I need the number of lines in the following entries that hold the word "agent", and no other text.

■ **Records provided**:
━━━

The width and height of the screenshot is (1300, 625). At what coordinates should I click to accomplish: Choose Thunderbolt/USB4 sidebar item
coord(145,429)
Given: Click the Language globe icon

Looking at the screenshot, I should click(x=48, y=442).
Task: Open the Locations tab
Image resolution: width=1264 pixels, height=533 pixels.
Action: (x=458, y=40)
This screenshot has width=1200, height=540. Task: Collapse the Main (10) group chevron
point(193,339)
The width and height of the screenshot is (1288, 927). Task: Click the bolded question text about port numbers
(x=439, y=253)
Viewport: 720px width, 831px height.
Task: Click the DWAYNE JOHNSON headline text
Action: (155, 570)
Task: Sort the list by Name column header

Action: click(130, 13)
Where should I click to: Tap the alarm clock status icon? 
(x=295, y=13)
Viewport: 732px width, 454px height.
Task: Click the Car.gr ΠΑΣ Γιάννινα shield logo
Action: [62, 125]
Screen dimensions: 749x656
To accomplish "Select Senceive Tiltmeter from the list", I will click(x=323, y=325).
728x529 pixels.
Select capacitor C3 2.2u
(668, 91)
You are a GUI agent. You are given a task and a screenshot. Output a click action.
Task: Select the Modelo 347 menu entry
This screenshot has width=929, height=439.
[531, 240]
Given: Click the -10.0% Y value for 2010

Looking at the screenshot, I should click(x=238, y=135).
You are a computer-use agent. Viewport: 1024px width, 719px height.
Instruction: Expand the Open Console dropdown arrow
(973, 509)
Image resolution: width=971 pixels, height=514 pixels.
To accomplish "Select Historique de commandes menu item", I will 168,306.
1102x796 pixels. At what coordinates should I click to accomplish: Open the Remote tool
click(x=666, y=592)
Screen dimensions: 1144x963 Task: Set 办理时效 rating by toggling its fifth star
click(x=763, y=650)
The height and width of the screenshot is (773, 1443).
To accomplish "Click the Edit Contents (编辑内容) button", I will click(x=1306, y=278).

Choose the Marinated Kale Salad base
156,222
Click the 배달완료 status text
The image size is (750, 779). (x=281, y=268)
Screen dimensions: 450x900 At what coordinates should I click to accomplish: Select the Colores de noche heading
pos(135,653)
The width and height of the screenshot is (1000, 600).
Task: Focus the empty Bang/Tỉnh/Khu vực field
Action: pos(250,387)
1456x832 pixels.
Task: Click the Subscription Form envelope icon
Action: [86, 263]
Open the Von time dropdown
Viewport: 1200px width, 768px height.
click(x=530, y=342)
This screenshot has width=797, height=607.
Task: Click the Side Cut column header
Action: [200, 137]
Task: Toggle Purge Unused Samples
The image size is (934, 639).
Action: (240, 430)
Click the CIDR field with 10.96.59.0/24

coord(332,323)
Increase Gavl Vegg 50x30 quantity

━━━

■ **Answer to this exercise**: 2